The California Consumer Privacy Act of 2018 (CCPA) grants a consumer various rights with respect to personal information that is collected or sold by a business, as defined, including the right to direct a business that sells or shares personal information about the consumer to third parties not to sell or share the consumer's personal information, as specified. The California Privacy Rights Act of 2020, approved by the voters as Proposition 24 at the November 3, 2020, statewide general election, amended, added to, and reenacted the CCPA and establishes the California Privacy Protection Agency and vests the agency with full administrative power, authority, and jurisdiction to enforce the CCPA.

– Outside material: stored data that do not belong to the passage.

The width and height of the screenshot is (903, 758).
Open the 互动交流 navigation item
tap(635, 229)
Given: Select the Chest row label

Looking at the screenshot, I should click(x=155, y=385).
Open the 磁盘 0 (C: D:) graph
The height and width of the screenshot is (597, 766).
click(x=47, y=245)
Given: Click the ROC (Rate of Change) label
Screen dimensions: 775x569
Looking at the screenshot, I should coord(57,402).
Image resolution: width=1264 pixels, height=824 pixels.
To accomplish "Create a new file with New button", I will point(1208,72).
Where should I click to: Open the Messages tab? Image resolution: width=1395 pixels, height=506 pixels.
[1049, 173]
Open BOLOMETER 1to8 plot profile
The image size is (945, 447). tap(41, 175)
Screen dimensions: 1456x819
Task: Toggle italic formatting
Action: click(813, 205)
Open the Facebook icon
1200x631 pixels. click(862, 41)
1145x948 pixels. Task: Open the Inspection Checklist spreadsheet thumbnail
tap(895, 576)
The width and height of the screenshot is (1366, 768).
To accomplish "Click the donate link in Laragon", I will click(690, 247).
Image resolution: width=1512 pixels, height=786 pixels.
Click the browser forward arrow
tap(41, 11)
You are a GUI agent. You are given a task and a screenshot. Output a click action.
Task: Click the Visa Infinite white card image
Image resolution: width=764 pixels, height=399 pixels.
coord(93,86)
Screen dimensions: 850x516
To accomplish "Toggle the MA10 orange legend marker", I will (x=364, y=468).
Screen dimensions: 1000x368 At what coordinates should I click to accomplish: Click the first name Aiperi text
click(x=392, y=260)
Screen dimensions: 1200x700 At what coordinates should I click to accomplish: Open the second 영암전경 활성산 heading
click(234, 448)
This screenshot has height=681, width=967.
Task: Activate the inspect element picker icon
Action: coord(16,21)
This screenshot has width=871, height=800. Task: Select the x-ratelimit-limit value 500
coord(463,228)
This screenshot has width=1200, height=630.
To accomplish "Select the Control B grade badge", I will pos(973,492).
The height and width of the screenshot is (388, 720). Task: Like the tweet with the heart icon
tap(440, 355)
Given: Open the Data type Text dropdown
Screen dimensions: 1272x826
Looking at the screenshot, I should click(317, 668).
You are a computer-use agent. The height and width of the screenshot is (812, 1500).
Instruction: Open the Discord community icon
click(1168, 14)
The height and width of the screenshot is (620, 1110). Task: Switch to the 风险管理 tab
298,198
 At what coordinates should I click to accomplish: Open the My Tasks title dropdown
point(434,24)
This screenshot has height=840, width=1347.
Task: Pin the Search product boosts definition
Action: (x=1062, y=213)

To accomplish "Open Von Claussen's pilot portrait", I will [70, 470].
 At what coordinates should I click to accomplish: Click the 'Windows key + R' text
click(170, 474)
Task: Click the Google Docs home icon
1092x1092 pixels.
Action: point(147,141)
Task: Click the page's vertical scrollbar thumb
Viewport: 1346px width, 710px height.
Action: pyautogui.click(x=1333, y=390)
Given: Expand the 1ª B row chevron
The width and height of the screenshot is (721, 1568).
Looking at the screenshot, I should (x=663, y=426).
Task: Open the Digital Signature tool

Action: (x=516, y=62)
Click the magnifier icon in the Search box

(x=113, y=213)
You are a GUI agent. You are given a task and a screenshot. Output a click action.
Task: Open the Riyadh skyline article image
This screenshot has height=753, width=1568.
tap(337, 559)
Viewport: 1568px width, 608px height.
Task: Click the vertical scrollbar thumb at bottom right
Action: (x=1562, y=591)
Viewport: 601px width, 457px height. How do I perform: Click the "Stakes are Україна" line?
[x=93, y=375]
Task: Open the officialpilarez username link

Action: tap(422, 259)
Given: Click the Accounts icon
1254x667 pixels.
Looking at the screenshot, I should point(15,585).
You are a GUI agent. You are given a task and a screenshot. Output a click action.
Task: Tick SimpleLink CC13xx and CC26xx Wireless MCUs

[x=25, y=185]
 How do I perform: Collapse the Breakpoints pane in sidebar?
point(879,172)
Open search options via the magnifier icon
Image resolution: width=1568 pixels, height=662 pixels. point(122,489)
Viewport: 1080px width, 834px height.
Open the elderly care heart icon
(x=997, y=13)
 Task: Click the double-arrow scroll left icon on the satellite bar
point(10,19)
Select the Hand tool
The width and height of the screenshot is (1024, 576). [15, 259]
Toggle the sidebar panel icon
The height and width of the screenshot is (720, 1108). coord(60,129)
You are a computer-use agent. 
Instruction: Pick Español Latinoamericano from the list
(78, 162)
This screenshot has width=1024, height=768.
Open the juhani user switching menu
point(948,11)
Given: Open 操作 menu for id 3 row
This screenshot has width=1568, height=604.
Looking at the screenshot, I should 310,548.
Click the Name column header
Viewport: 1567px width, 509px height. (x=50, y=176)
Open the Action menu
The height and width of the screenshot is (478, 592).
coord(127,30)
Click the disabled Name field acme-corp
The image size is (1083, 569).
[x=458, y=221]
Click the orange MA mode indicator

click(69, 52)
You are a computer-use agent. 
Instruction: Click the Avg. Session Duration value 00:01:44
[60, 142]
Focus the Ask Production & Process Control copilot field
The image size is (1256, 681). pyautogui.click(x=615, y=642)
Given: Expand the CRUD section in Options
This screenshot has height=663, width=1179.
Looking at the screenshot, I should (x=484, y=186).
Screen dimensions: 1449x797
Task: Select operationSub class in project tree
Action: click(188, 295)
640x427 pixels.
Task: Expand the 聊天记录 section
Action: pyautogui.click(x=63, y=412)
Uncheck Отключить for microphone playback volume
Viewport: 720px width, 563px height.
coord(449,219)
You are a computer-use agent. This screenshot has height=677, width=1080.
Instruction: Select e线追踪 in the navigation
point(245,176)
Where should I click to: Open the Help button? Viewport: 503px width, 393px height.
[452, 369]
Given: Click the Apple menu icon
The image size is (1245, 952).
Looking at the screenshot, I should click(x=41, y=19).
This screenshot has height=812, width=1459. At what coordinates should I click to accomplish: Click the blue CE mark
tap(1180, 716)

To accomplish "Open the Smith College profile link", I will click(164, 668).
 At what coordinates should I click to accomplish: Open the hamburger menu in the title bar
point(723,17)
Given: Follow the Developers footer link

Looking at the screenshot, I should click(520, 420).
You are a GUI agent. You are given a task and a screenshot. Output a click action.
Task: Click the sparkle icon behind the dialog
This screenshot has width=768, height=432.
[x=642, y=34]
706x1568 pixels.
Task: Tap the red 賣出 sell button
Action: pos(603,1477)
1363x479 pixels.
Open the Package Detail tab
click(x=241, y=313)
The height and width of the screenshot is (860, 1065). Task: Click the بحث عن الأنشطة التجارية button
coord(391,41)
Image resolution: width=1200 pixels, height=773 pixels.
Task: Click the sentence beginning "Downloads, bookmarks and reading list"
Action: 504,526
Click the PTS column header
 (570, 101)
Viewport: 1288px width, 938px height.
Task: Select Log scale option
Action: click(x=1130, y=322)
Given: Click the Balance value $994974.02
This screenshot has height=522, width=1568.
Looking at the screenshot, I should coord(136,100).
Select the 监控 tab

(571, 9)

This bill would, beginning January 1, 2027, prohibit a business from developing or maintaining a browser, as defined, that does not include functionality configurable by a consumer that enables the browser to send an opt-out preference signal, as defined, to businesses with which the consumer interacts through the browser, as prescribed. The bill would require a business that develops or maintains a browser to make clear to a consumer in its public disclosures how the opt-out preference signal works and the intended effect of the opt-out preference signal. The bill would grant a business that develops or maintains a browser that includes this functionality immunity from liability for a violation of those provisions by a business that receives the opt-out preference signal. The bill would authorize the agency to adopt regulations as necessary to implement and administer those provisions.
This bill would declare that its provisions further the purposes and intent of the California Privacy Rights Act of 2020.